The Bureau of Land Management released an ambitious plan for removing flammable vegetation on public lands used by livestock ranchers. The plan aims to limit the potential for disastrous wildfires on 350,000 square miles of sagebrush across Oregon, Washington, California, Nevada and Utah.
The plan to protect sagebrush from devastating wildfire originated during the Obama administration and is also intended to protect sage-grouse habitat and recreation activities.

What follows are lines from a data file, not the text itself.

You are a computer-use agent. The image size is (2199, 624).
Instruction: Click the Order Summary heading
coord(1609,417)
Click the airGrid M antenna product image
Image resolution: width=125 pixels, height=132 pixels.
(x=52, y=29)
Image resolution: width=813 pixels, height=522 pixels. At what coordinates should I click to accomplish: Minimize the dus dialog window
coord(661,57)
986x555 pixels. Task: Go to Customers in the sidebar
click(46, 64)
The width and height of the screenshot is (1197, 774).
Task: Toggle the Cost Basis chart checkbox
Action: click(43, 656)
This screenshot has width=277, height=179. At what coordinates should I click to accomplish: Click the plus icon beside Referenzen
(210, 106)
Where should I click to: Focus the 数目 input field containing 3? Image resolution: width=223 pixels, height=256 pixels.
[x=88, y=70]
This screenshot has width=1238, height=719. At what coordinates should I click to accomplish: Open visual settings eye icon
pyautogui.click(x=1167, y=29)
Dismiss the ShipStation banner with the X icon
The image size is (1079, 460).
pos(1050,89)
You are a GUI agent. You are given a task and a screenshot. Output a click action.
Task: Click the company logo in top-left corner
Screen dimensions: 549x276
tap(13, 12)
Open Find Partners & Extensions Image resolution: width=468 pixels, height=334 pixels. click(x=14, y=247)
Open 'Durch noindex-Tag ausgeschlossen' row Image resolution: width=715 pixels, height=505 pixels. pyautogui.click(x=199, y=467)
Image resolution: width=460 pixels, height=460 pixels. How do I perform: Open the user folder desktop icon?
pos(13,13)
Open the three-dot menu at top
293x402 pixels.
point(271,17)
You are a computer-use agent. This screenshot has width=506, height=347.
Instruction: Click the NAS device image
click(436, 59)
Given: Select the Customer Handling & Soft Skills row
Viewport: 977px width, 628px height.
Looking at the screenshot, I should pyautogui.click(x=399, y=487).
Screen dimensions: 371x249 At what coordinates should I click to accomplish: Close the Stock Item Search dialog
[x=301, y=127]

In recent decades, massive rangeland wildfires in sagebrush-steppe ecosystems driven by the proliferation of highly flammable invasive annual grasses like cheatgrass have swept across the Great Basin states, threatening sage-grouse and 350 other species that depend on the region for survival.
The plan released last Friday does not authorize any specific projects, though it could be used to green-light the approval of fuel breaks and other treatments including mechanical removal of vegetation, prescribed fire, targeted grazing by cattle, and revegetation efforts.
Erik Molvar with the Western Watersheds Project criticized the BLM's new plan, saying, “With this project, the BLM is clearly trying to write itself a blank check to do large and damaging vegetation removal without any further input or detailed analysis. This is an agency whose track record of vegetation manipulation has overwhelmingly resulted in habitat destruction.”